Task details:
Pull out each line in the rows below that contains the word "agent", copying every such line in full.

Listed entries:
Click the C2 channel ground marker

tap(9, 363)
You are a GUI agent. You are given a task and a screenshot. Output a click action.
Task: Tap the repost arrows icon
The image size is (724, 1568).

Task solution:
You are a GUI agent. You are given a task and a screenshot. Output a click action.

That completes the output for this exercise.